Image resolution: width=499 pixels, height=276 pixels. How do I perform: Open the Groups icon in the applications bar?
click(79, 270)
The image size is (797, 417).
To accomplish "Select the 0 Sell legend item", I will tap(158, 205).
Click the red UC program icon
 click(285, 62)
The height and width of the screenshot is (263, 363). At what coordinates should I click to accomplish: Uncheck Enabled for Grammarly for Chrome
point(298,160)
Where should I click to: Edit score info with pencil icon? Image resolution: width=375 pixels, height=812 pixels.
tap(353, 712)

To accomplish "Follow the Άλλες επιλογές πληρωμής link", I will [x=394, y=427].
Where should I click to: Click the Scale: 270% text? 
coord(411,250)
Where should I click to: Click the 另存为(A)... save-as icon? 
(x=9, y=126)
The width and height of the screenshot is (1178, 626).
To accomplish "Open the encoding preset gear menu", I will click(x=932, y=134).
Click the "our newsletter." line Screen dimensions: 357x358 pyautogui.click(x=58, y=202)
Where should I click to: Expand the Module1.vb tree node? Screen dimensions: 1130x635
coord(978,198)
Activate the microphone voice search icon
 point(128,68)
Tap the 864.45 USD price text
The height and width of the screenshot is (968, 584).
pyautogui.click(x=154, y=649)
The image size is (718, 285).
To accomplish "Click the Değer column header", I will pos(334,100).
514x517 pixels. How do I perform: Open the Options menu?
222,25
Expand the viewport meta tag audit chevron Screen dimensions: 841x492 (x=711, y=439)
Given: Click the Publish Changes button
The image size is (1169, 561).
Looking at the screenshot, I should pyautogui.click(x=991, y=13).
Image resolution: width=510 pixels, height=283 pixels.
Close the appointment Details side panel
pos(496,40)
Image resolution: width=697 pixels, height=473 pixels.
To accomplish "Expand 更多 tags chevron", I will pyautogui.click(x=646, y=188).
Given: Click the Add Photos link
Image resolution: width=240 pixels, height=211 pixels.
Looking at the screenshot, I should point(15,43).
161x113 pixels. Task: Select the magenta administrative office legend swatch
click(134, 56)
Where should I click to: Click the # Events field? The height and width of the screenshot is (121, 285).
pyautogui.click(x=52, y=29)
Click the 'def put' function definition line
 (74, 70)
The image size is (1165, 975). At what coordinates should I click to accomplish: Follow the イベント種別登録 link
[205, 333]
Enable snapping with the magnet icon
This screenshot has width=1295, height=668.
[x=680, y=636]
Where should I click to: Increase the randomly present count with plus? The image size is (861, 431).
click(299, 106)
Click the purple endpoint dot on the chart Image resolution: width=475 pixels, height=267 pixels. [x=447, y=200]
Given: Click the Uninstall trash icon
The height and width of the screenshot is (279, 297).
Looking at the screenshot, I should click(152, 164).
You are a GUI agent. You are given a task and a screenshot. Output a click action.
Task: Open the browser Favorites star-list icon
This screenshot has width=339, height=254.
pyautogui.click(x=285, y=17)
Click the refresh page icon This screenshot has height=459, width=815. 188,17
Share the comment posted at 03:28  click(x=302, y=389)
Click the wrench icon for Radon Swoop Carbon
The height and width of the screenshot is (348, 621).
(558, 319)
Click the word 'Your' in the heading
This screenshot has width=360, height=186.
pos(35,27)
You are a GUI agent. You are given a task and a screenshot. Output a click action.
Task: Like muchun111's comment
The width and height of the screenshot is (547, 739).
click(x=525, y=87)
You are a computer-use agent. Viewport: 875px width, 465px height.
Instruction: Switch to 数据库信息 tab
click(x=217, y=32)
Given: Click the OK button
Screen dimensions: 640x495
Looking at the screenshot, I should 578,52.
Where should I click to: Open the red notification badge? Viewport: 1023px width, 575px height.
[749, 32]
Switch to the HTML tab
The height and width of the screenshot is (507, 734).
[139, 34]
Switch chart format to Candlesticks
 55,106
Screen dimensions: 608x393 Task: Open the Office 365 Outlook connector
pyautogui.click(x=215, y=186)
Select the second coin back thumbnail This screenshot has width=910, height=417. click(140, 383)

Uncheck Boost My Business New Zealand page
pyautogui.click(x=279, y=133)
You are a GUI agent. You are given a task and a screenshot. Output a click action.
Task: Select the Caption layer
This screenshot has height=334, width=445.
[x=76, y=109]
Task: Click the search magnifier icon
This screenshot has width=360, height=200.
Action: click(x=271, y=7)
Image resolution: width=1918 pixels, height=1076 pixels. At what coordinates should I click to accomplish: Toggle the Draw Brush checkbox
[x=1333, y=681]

_ _ _ _ _ _ _

# What you should do
Retype the listing above line for line, with no changes.

# Task result
Image resolution: width=499 pixels, height=276 pixels. How do I perform: Open the Groups icon in the applications bar?
click(79, 270)
The image size is (797, 417).
To accomplish "Select the 0 Sell legend item", I will tap(158, 205).
Click the red UC program icon
 click(285, 62)
The height and width of the screenshot is (263, 363). At what coordinates should I click to accomplish: Uncheck Enabled for Grammarly for Chrome
point(298,160)
Where should I click to: Edit score info with pencil icon? Image resolution: width=375 pixels, height=812 pixels.
tap(353, 712)

To accomplish "Follow the Άλλες επιλογές πληρωμής link", I will [x=394, y=427].
Where should I click to: Click the Scale: 270% text? 
coord(411,250)
Where should I click to: Click the 另存为(A)... save-as icon? 
(x=9, y=126)
The width and height of the screenshot is (1178, 626).
To accomplish "Open the encoding preset gear menu", I will click(x=932, y=134).
Click the "our newsletter." line Screen dimensions: 357x358 pyautogui.click(x=58, y=202)
Where should I click to: Expand the Module1.vb tree node? Screen dimensions: 1130x635
coord(978,198)
Activate the microphone voice search icon
 point(128,68)
Tap the 864.45 USD price text
The height and width of the screenshot is (968, 584).
pyautogui.click(x=154, y=649)
The image size is (718, 285).
To accomplish "Click the Değer column header", I will pos(334,100).
514x517 pixels. How do I perform: Open the Options menu?
222,25
Expand the viewport meta tag audit chevron Screen dimensions: 841x492 (x=711, y=439)
Given: Click the Publish Changes button
The image size is (1169, 561).
Looking at the screenshot, I should pyautogui.click(x=991, y=13).
Image resolution: width=510 pixels, height=283 pixels.
Close the appointment Details side panel
pos(496,40)
Image resolution: width=697 pixels, height=473 pixels.
To accomplish "Expand 更多 tags chevron", I will pyautogui.click(x=646, y=188).
Given: Click the Add Photos link
Image resolution: width=240 pixels, height=211 pixels.
Looking at the screenshot, I should point(15,43).
161x113 pixels. Task: Select the magenta administrative office legend swatch
click(134, 56)
Where should I click to: Click the # Events field? The height and width of the screenshot is (121, 285).
pyautogui.click(x=52, y=29)
Click the 'def put' function definition line
 (74, 70)
The image size is (1165, 975). At what coordinates should I click to accomplish: Follow the イベント種別登録 link
[205, 333]
Enable snapping with the magnet icon
This screenshot has width=1295, height=668.
[x=680, y=636]
Where should I click to: Increase the randomly present count with plus? The image size is (861, 431).
click(299, 106)
Click the purple endpoint dot on the chart Image resolution: width=475 pixels, height=267 pixels. [x=447, y=200]
Given: Click the Uninstall trash icon
The height and width of the screenshot is (279, 297).
Looking at the screenshot, I should click(152, 164).
You are a GUI agent. You are given a task and a screenshot. Output a click action.
Task: Open the browser Favorites star-list icon
This screenshot has width=339, height=254.
pyautogui.click(x=285, y=17)
Click the refresh page icon This screenshot has height=459, width=815. 188,17
Share the comment posted at 03:28  click(x=302, y=389)
Click the wrench icon for Radon Swoop Carbon
The height and width of the screenshot is (348, 621).
(558, 319)
Click the word 'Your' in the heading
This screenshot has width=360, height=186.
pos(35,27)
You are a GUI agent. You are given a task and a screenshot. Output a click action.
Task: Like muchun111's comment
The width and height of the screenshot is (547, 739).
click(x=525, y=87)
You are a computer-use agent. Viewport: 875px width, 465px height.
Instruction: Switch to 数据库信息 tab
click(x=217, y=32)
Given: Click the OK button
Screen dimensions: 640x495
Looking at the screenshot, I should 578,52.
Where should I click to: Open the red notification badge? Viewport: 1023px width, 575px height.
[749, 32]
Switch to the HTML tab
The height and width of the screenshot is (507, 734).
[139, 34]
Switch chart format to Candlesticks
 55,106
Screen dimensions: 608x393 Task: Open the Office 365 Outlook connector
pyautogui.click(x=215, y=186)
Select the second coin back thumbnail This screenshot has width=910, height=417. click(140, 383)

Uncheck Boost My Business New Zealand page
pyautogui.click(x=279, y=133)
You are a GUI agent. You are given a task and a screenshot. Output a click action.
Task: Select the Caption layer
This screenshot has height=334, width=445.
[x=76, y=109]
Task: Click the search magnifier icon
This screenshot has width=360, height=200.
Action: click(x=271, y=7)
Image resolution: width=1918 pixels, height=1076 pixels. At what coordinates should I click to accomplish: Toggle the Draw Brush checkbox
[x=1333, y=681]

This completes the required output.